From the educational circles that I have been a part of in the past, I have seen intelligence become a word that is associated with a gift that has been given to some and not others. I have also seen this word be mostly associated with the idea of being “book smart” and is usually a quality that is seen in students who naturally excel in academic settings. With that said, I see that the gifted students who are regarded as intelligent are usually students who have excellent memories to retain information and are able to understand and comprehend information easily. Students who do not have these gifts, but are talented in other ways can easily feel “stupid or dumb” because they have issues keeping up with traditional education. I believe that students should be reminded that there are different types of intelligence such as social intelligence or creative intelligence. I do not think that aptitude is also the correct word to use because as the book said, the term tends to create an idea that there could be a glass ceiling in regards to a student’s potential. Students who do not feel that they fit into the typical stereotype of intelligent often feel that they also do not fit well into school, and I think that is a lie that should be cast out of educational systems.

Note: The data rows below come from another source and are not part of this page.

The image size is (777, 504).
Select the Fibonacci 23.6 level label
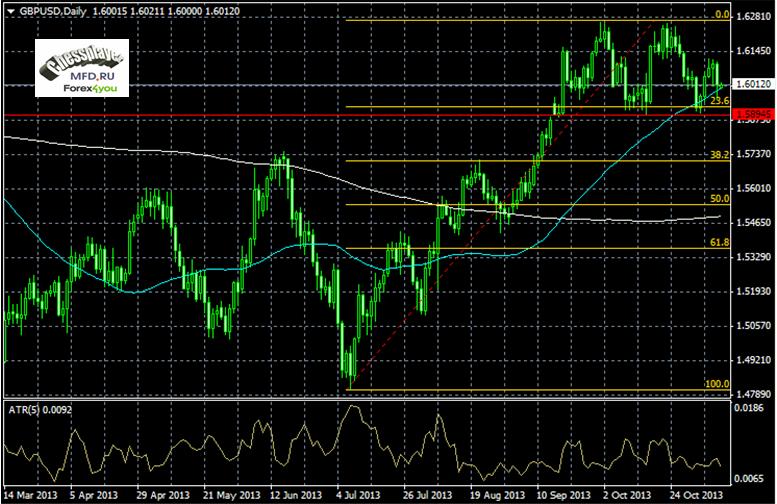point(718,102)
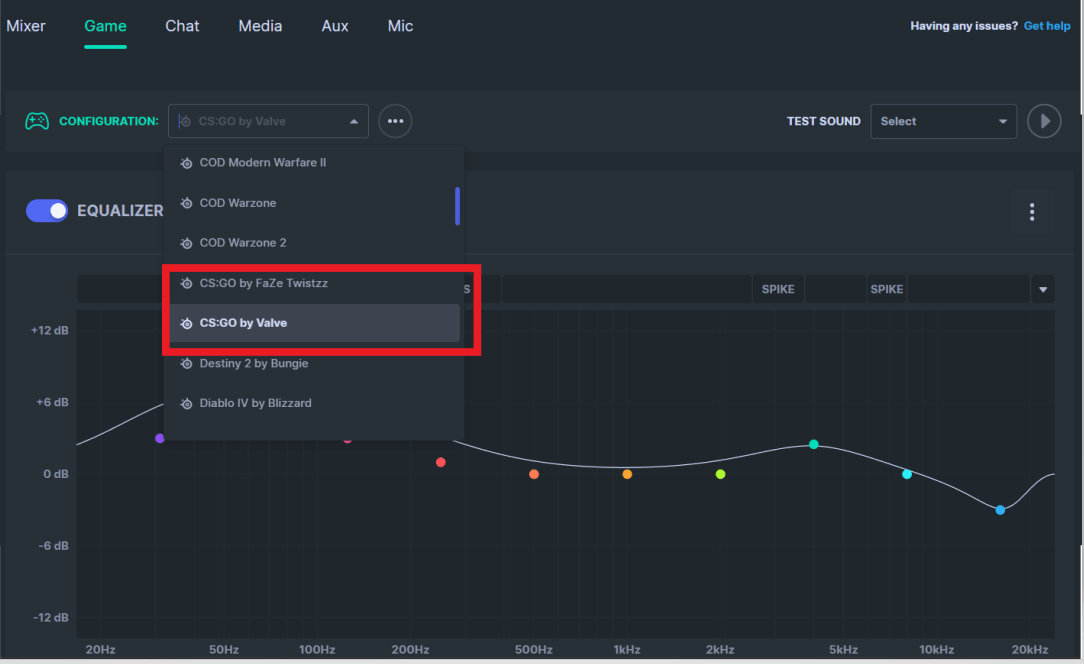Open the Equalizer panel kebab menu icon
The image size is (1084, 664).
coord(1031,212)
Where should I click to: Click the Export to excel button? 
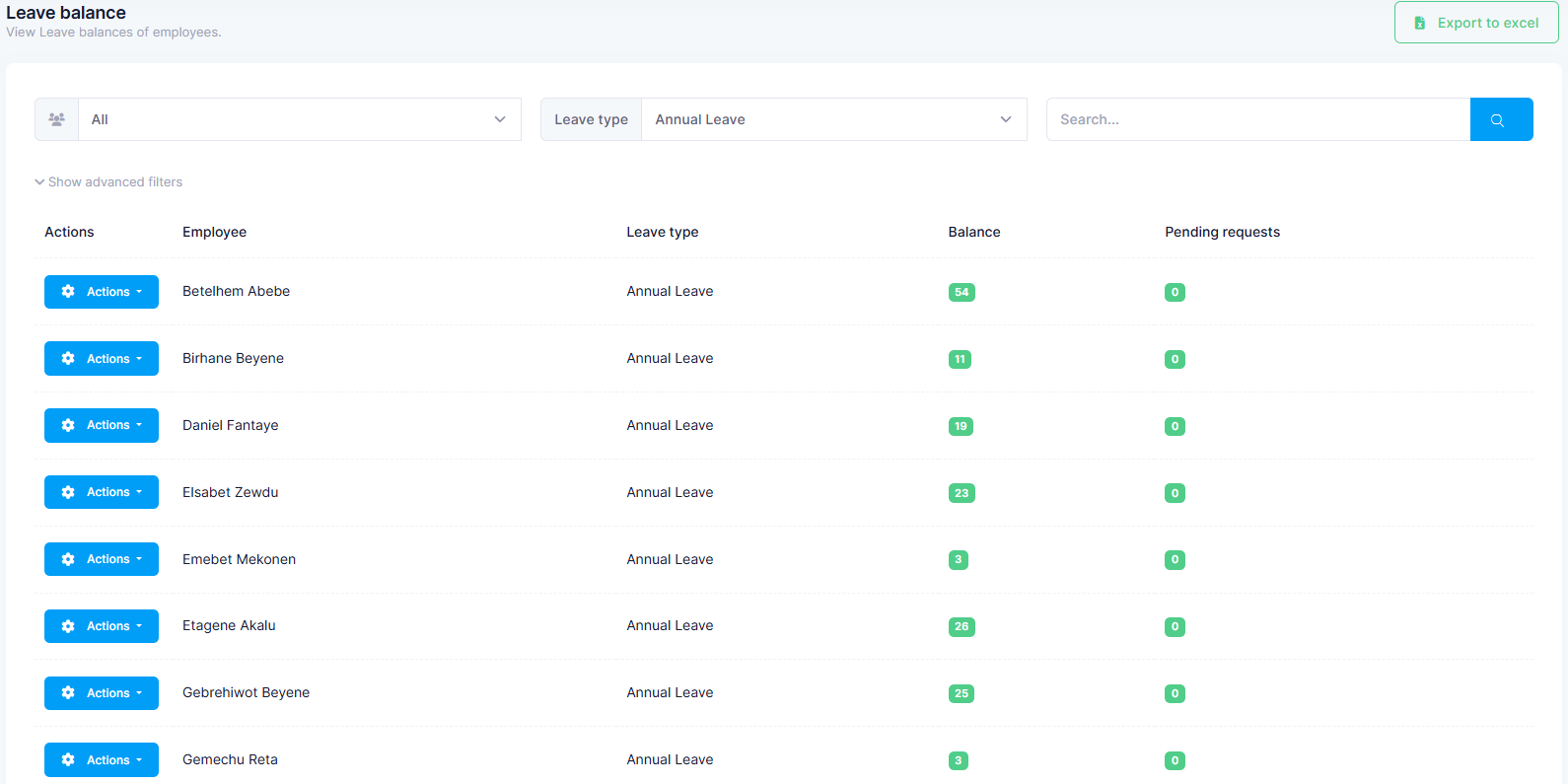pyautogui.click(x=1475, y=23)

Ch 2 pg. 58. #1: It was argued in the chapter that most classroom assessment tasks call for criterion-referenced approaches to measurement. Do you agree? Why or why not?
I agree that most classroom assessment tasks call for criterion-referenced approaches to measurement because it focuses on if the students completed the main focus of the test. I think that the text makes an important point by saying that these assessments are not “tests” of student progress but instead they are “interpretations”. A criterion-referenced assessment will usually be a better approach in the classroom because teachers can easily utilize information about their student’s knowledge base. I feel that it is more helpful for school administrators to see the outcome of Norm-Referenced measurement because they need to focus on meeting the established requirements.

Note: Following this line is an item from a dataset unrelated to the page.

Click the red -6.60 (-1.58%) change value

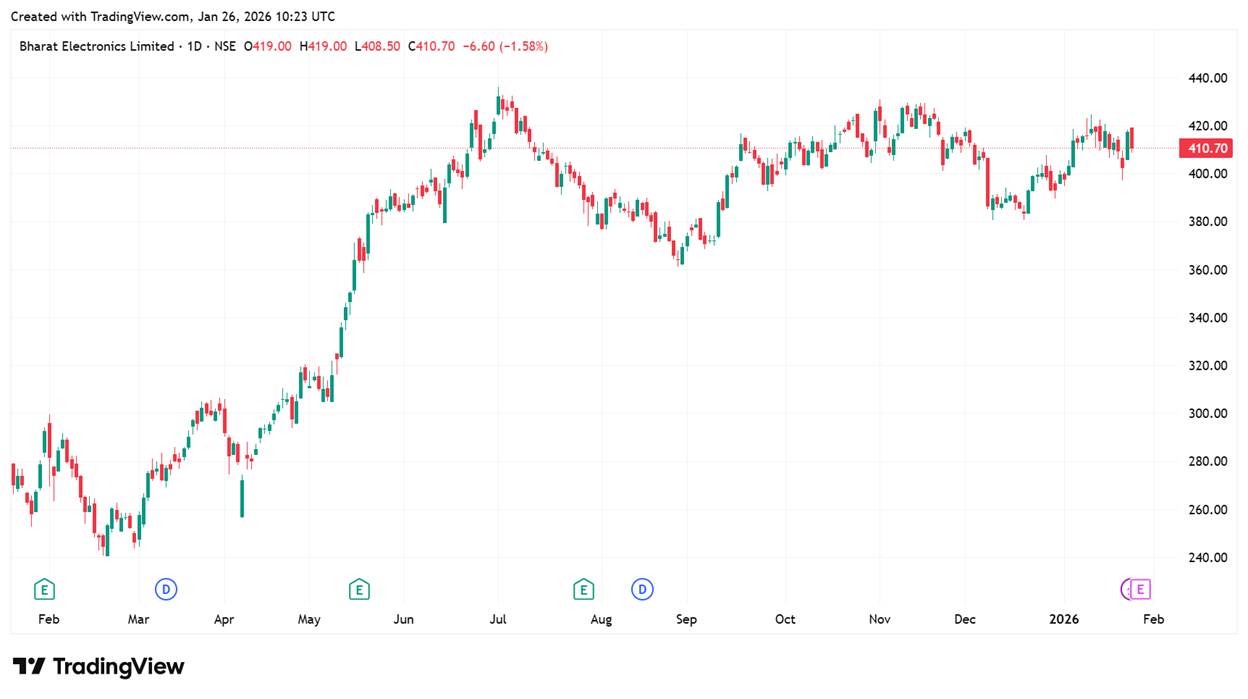point(505,46)
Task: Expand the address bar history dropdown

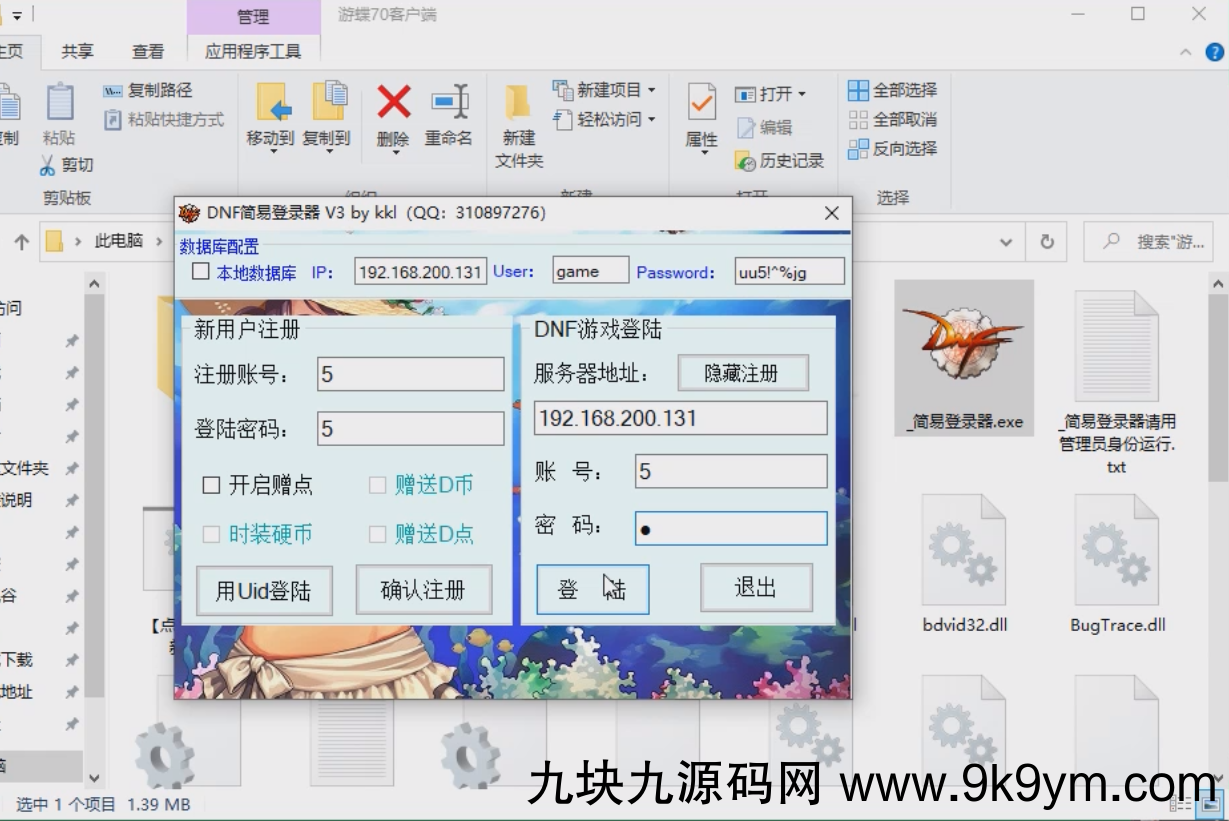Action: click(x=1008, y=242)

#2: Why should/shouldn’t classroom teachers simply teach toward the content standards isolated by national groups? If teachers don’t, are they unpatriotic?
I believe that teachers should challenge their students to rise above the norm. If we tell students that the only standards that they need to meet are inside their own personal bubble, then we are placing a limit on the amount that the students can grow. Students need to realize that they live in a world that is much bigger than themselves. We are not only teaching students important knowledge that they will use for the rest of their lives, but we are also shepherding them to learn how to be a part of this world that they live in. Educators would be improperly setting up students to have a closed mindset if they were only teaching toward the content standards isolated by national groups. I believe that this is not unpatriotic, but instead a realistic viewpoint of the growing world we live in.
#3: If you discovered that your state’s educational accountability tests (a) attempt to measure too many content standards, (b) are based on badly defined content standards, and (3) don’t supply teachers with the per-standard results, how do you think such shortcomings would influence your classroom assessments? How about classroom instruction?
These shortcomings would influence my classroom assessments because it would lower the expectations for my student’s potential. I think that students would feel overwhelmed by being measured up against too may content standards or badly defined standards. In this situation, they could easily just stop putting forth effort because they feel that the expectations are unrealistic. The text brought up an interesting point by saying that “high standards” seem to be a holy grail for educators to reach, rather than the focus being on instructional objectives. Americans like results. However, if the focus is so much on the results and not on the process that actually gets us to those results then classroom instruction will definitely be negatively affected.